If you were to go with single PCB GTX295s with single slot watercoolers... wouldn't you be able to do 14 GPUs??

If both CPUs were also running -big adv projects, wouldn't that potentially be somewhere upwards of 130K+ PPD total?

Of course, you would need a case capable of housing the monster of a MB as well as the 3 PSUs you would need to feed everything, AND the nuclear grade cooling system.  Hmm... might as well just turn the spare bedroom into a computer case... yeah, a case with a ceiling fan and it's own closet


----------



## Fourstaff (Jan 4, 2010)

To put into perspective, how much can you fold with an "average" rig, say stock 550BE + GTX260 1GB?


----------



## Fitseries3 (Jan 4, 2010)

i have a case that could house it and 3 psus with great cooling as well


----------



## EnergyFX (Jan 4, 2010)

Fourstaff said:


> To put into perspective, how much can you fold with an "average" rig, say stock 550BE + GTX260 1GB?



~5-6000PPD


----------



## Fourstaff (Jan 4, 2010)

So any serious folder will just buy one of this and double his output?


----------



## [H]@RD5TUFF (Jan 4, 2010)

It's a thing of true beauty


----------



## MilkyWay (Jan 4, 2010)

if your wanting to fold like that just imagine it as amalgamating a few systems together to make one more powerful one


----------



## PP Mguire (Jan 5, 2010)

Just think of the cash it would take to run a rig like this, and then think about how many good cheaper rigs you can make to get the same if not more PPD from them.


----------



## mlee49 (Jan 5, 2010)

If we dont see a working rig in 3 days, I'm not buying it.  I want it to work now and have availability within a Quarter.  

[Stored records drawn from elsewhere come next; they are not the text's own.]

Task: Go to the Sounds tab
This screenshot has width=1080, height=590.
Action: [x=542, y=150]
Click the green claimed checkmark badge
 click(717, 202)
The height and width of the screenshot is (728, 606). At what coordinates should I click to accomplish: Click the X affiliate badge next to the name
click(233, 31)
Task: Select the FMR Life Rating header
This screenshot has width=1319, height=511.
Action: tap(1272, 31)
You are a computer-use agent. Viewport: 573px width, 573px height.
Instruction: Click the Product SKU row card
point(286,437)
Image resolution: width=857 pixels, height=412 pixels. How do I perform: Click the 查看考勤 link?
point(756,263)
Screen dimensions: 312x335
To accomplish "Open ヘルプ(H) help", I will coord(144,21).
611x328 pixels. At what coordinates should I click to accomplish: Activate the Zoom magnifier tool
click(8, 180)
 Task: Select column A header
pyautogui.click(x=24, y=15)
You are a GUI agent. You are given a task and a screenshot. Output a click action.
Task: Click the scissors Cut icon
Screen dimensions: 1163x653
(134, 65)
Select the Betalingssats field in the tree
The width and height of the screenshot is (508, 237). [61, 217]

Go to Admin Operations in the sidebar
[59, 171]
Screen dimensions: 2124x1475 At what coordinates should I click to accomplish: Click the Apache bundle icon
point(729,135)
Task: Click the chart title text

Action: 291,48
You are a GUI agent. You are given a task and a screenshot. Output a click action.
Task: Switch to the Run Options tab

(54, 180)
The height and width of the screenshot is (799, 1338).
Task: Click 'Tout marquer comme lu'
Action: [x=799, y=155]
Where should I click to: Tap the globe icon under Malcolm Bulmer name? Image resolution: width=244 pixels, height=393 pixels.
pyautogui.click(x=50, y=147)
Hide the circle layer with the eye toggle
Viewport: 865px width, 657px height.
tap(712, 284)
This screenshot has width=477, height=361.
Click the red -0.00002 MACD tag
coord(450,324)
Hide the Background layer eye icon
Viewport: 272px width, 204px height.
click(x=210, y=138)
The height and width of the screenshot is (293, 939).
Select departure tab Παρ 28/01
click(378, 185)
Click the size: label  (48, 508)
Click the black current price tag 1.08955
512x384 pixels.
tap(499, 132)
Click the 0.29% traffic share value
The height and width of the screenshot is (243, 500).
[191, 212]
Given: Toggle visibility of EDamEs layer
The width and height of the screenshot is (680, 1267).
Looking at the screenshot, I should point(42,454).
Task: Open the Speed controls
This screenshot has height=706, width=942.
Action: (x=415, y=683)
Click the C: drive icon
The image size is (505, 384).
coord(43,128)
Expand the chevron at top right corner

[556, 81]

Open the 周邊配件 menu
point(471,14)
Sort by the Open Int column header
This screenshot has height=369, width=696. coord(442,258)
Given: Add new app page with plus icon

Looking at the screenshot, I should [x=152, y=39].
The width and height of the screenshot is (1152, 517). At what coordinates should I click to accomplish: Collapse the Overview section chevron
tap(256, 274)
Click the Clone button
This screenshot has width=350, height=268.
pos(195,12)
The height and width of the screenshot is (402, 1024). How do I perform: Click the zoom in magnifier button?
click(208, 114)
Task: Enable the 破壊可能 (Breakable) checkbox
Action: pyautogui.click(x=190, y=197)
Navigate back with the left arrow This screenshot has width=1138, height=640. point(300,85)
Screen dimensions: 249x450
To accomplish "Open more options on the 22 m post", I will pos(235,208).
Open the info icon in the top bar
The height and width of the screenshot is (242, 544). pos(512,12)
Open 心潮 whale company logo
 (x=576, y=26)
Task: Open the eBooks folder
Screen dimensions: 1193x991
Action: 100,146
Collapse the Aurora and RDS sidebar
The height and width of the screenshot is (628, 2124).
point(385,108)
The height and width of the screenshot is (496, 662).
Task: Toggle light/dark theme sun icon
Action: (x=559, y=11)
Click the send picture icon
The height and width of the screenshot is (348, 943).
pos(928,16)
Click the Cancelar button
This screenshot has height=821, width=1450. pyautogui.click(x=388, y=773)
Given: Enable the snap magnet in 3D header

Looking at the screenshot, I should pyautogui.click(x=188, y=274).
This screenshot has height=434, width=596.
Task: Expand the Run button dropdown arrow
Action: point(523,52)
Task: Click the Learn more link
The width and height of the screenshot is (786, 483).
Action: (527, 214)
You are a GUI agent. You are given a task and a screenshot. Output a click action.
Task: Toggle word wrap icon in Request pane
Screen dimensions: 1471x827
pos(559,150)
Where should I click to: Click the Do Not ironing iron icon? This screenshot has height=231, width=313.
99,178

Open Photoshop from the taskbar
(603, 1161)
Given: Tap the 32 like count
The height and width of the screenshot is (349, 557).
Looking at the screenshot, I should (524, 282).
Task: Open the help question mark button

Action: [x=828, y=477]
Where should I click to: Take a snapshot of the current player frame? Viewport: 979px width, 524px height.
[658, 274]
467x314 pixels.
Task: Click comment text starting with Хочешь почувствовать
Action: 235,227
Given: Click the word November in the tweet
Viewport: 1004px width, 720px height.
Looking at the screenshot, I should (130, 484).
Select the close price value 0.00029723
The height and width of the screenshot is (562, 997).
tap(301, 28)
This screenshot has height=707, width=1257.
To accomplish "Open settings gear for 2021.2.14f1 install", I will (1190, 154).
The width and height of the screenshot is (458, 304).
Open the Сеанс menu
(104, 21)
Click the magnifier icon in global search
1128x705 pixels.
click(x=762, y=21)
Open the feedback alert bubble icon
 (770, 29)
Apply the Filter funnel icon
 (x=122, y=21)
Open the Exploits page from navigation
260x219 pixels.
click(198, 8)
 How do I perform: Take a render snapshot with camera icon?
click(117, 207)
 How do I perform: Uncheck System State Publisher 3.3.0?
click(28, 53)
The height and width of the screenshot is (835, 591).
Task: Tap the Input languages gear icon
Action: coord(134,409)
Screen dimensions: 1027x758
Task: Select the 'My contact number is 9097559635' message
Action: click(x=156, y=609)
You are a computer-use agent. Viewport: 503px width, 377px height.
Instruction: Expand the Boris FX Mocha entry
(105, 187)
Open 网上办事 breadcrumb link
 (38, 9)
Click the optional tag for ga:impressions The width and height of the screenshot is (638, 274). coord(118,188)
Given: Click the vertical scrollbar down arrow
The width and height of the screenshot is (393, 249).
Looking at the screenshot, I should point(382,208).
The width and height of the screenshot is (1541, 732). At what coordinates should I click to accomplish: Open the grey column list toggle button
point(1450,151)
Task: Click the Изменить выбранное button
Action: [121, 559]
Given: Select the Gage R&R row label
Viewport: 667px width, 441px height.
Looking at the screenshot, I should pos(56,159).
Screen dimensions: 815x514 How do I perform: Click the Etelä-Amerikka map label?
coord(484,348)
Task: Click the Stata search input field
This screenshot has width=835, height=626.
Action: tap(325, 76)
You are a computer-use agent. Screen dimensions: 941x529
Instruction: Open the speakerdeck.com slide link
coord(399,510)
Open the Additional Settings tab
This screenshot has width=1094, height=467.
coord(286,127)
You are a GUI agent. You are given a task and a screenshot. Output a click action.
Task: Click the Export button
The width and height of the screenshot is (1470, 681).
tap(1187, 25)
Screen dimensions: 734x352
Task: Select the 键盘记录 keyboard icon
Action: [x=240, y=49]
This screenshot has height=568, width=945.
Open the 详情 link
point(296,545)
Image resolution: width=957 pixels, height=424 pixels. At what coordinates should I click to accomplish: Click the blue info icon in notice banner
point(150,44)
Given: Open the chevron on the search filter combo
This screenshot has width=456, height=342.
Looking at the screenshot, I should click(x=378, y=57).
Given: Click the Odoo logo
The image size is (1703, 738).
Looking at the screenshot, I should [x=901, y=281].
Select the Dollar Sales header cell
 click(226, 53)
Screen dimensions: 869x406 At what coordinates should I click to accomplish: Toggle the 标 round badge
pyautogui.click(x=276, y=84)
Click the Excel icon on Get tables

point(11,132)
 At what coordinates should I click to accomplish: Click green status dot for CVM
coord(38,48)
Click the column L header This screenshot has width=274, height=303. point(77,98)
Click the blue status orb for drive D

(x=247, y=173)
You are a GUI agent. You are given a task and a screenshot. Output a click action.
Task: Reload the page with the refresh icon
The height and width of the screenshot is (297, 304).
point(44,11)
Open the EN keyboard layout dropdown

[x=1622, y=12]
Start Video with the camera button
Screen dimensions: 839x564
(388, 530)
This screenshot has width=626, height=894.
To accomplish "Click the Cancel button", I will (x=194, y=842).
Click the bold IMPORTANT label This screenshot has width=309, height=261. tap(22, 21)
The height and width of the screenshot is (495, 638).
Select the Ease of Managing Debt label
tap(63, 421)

How exactly does an "XL-ATX" board fit into a case?  Would it work with a case that holds EATX?


----------



## Fitseries3 (Jan 5, 2010)

i have an XL-ATX case


----------



## mlee49 (Jan 5, 2010)

Isn't the Classified just EATX?


----------



## Fitseries3 (Jan 5, 2010)

the dual cpu classified and 4x classified are both XL-ATX meaning they can make use of up to 10 slots.

im just illistrating the size of the mobo tray in the pic. 

mountainmods and a few other companies are already making 10 slot cases.

im telling you guys... 2010 is year of the 10 slot mobos... you can take my word on it. 

asus has a rampage III extreme on the way that is a 10 slot mobo and has dual nf200s which will allow you to run 4 gpus at 16x


----------



## mlee49 (Jan 5, 2010)

So it's EATX, but just longer to compensate for more PCI-E lanes? right?


----------



## Fitseries3 (Jan 5, 2010)

yeah... XL-ATX signifies a 10 slot mobo or one that is able to have 10 slots.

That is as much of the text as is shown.